## Document extract
- Theatrical release poster
- Directed by: William Hanna Joseph Barbera
- Produced by: Fred Quimby
- Starring: William Hanna
- Music by: Scott Bradley
- Animation by: Michael Lah Kenneth Muse Ed Barge Ray Patterson (uncredited) Pete Burness (uncredited) Irven Spence (recycled animation from The Yankee Doodle Mouse, uncredited)
- Color process: Technicolor
- Production company: MGM Cartoons
- Distributed by: Metro-Goldwyn-Mayer
- Release dates: June 29, 1946 (); March 27, 1954 (re-issue);
- Running time: 6:55
- Language: English

= Trap Happy =

1946 film directed by William Hanna and Joseph Barbera

Trap Happy is a 1946 American one-reel animated cartoon and is the 25th Tom and Jerry short, it was released on June 29, 1946. It was produced by Fred Quimby, directed by William Hanna and Joseph Barbera, with the music score by Scott Bradley. The cartoon was animated by Michael Lah, Kenneth Muse, and Ed Barge, with uncredited work from Ray Patterson and Pete Burness. Recycled animation done by Irven Spence from The Yankee Doodle Mouse was used in the beginning of the short. The short was re-issued in March 27, 1954. The short was noted for its extreme violence and the quality of the animation.

## Task list
1. In the Trap Happy page, what is listed as the cartoon's running time?
2. From the Trap Happy page, return the passage that begins at the words "- Theatrical release" and stops after "Doodle Mouse, uncredited)", copied with no changes.

## Source data
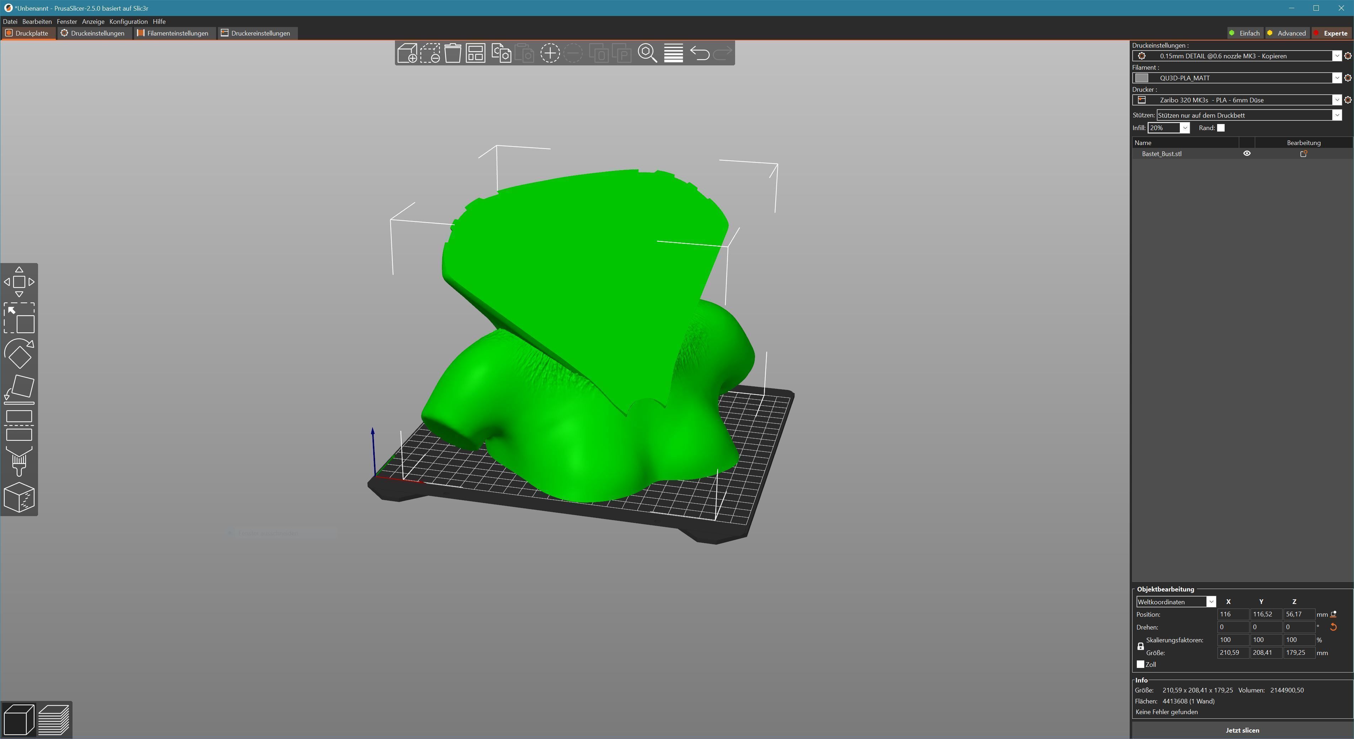Screen dimensions: 1354x739
Task: Select the Rotate tool in left toolbar
Action: click(19, 354)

## Solutions to the problems
1. 6:55

2.
- Theatrical release poster
- Directed by: William Hanna Joseph Barbera
- Produced by: Fred Quimby
- Starring: William Hanna
- Music by: Scott Bradley
- Animation by: Michael Lah Kenneth Muse Ed Barge Ray Patterson (uncredited) Pete Burness (uncredited) Irven Spence (recycled animation from The Yankee Doodle Mouse, uncredited)